Significance of height loss in cases of ischemic stroke was partially explained by the outstanding incidence of ischemic stroke in our cohort, compared with that of hemorrhagic stroke or myocardial infarction. Additionally, from the traditional mechanistic perspective, higher luminal pressure and increased shearing stress from height loss, particularly in the cerebral artery, may accelerate the progression of atherosclerosis22, which leads to ischemic stroke. Our subgroup analysis further showed that the correlation between height loss and incident ischemic stroke remained robust among men, which could be partially explained by the relative contribution of height loss to incident stroke (Supplementary Table 6). Our results suggest that height loss in elderly men could be an indicator of impending ischemic stroke and should be an important consideration for physicians. Furthermore, future research considering body composition would be helpful to elucidate the possible mechanism of the relationship between height loss and CVD and gender difference of this association.

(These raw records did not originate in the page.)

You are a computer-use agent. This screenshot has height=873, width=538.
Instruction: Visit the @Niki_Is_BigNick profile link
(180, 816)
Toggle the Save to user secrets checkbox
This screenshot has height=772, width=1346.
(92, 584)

Several limitations in the present study should be acknowledged. First, given that recruitment was based on the database of health examinations (the overall participation rate was 65.3%), the generated data cannot be considered free from potential healthy-user bias. If people who had not received a health screen had been included in the analysis, the significance of the results would be rather more remarkable because they would be more vulnerable to height loss and CVD development. This phenomenon might also be applied for underdiagnosis of osteoporosis in older men. Second, there may have been measurement inconsistencies as height was measured at different institutions. However, this non-differential misclassification of height loss would rather dilute the real effect. Third, some unmeasured confounding factors could remain. Early-life conditions, particularly nutrition, have been established to play an important role in shaping subsequent cardiovascular health23. Moreover, spine misalignment that can have an impact on the association24 was not considered in this study. A hospital-based study or expansion of clinical trial cohort that could capture those detailed clinical data is needed to confirm our findings.

Despite the limitations, this study contributes to the literature with its large-scale cohort sample and examination of detailed nation-wide health data. To clarify the association between height loss and cardiovascular events, a genetic or twin-track approach is needed. Further interventional research is needed to disentangle the effects of height loss prevention strategies (e.g., weight bearing exercises or anti-osteoporotic agents) on CVD incidence. Serial measurements of stature are highly feasible in clinical practice and may be useful as an indicator of cardiovascular health in the primary care setting, particularly in men.